There are a number of different treatment options for SCC, all of which will be overseen by a medical oncologist, a doctor who specializes in treating people with cancer (NCI, 2012). The options depend on: 1) the stage of the cancer; 2) where the tumor is located within the oral cavity; 3) the size of the growth; 4) the effect the cancer has on the patient’s ability to talk and to eat; and 5) the age of the patient and his general health. Some areas of the oral cavity, such as the mouth floor, carry with them higher risk, and they need to be treated more aggressively. Three types of standard therapy include surgery, radiation therapy, and chemotherapy.
Surgery is performed for SCCs regardless of the cancer’s stage. It may involve removal of the tumor and some healthy tissue surrounding it, as well as any underlying bone tissue, if the tumor has already spread into the bone. It may also involve removal of the lymph nodes in the neck and surrounding tissues. And if a large tumor or a great deal of tissue has been removed, the patient may require plastic surgery, including dental implants and/or skin grafts to repair the areas of the mouth, throat, or neck, from which the tumor was taken.
Radiation therapy is given depending on the type and developmental stage of the cancer present and uses high-energy X-rays to kill the cancer cells. It may be given externally, where a machine directs the radiation toward the tumor, or internally, where a radioactive substance is sealed in a catheter or a wire placed directly into or near the cancer. Chemotherapy, the use of oral or intravenous drugs to target and treat cancerous lesions, is also an option.
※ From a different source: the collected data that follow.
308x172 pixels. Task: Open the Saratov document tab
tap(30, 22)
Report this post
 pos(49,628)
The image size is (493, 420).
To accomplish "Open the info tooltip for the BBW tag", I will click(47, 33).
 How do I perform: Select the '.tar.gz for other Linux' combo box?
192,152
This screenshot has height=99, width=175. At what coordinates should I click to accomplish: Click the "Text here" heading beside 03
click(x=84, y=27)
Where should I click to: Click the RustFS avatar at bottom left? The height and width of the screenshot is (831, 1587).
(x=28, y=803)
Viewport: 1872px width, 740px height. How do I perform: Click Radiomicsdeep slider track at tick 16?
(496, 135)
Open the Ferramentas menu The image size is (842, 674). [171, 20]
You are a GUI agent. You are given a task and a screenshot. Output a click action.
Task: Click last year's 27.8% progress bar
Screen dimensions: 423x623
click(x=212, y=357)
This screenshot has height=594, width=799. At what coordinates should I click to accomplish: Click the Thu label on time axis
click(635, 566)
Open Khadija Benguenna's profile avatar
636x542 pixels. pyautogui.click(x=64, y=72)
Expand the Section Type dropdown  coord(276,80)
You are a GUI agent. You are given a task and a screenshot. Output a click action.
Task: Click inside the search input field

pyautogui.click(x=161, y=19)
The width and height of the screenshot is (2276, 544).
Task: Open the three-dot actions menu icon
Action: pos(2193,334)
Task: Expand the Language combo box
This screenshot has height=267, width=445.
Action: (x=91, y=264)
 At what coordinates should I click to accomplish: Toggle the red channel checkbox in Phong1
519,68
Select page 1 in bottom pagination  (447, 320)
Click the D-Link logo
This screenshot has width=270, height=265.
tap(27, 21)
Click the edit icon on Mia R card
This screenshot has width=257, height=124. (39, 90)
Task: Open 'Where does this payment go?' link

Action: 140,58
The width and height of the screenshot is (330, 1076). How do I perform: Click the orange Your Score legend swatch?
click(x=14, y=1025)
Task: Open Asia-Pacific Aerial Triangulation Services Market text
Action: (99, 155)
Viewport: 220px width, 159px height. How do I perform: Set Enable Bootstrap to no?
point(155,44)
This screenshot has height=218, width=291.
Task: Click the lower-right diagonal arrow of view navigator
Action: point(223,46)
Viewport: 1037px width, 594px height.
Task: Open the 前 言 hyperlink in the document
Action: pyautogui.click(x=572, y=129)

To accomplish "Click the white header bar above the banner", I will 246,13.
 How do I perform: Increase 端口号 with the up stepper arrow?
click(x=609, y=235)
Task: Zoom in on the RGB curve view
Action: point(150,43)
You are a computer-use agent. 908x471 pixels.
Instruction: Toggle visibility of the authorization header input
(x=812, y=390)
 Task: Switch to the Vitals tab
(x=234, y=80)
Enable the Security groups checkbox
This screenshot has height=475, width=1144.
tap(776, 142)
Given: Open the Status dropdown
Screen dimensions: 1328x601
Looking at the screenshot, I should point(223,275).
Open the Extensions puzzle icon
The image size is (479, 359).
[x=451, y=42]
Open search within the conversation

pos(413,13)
Of note to the dental hygienist, cavities, gingival inflammation, recession, and periodontal disease may require prior attention, especially if radiation therapy will be a method of treatment for the SCC (Burkhardt, 2012 #1). The mouth should be as healthy as possible to prevent further damage during the treatment process. In addition, the hygienist should follow up with the patient closely both during and after treatment of the SCC to check on the health of the gums and teeth and ensure there is no spread of the tumor to other parts of the oral cavity.
It is also important to work with the patient to enable both nutrition and lifestyle changes that will foster total health (Burkhardt, 2012 #1). For example, if radiation and/or chemotherapy are part of the treatment, a nutritionist can help the patient ensure he consumes all the necessary nutrients during a time when eating is especially painful. In addition, overall stress reduction, exercise, healthy eating, and ongoing clinical assessments are all important long-term factors that will allow the patient ultimately to help himself, either to prevent the incidence of squamous cell carcinomas or to manage more effectively his recovery from removal of the tumors.
Works Cited
Burkhart, Nancy W. “Squamous Cell Carcinoma.” RDHMag.com. PennWell Corp. 2012. Web. 2 Nov. 2012.
Burkhart, Nancy W. “Squamous Cell Carcinoma of the Tonsil.” RDHMag.com. PennWell Corp. 2012. Web. 2 Nov. 2012.
“Lip and Oral Cavity Cancer Treatment.” National Cancer Institute. 2012. Web. 3 Nov. 2012.
Scully, Crispian. “Cancers of the Oral Mucosa.” Medscape Reference. 2012. Web. 2 Nov. 2012.